--- start of Entries shown ---

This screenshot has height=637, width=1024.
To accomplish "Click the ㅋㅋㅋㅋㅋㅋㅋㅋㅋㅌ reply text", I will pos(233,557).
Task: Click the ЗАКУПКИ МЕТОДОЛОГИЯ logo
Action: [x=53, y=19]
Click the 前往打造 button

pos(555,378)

--- end of Entries shown ---

Objective: Locate every line in the entries above that contains the word "Click" and copy each one. Case matters when matching.

Answer for this exercise:
To accomplish "Click the ㅋㅋㅋㅋㅋㅋㅋㅋㅋㅌ reply text", I will pos(233,557).
Task: Click the ЗАКУПКИ МЕТОДОЛОГИЯ logo
Click the 前往打造 button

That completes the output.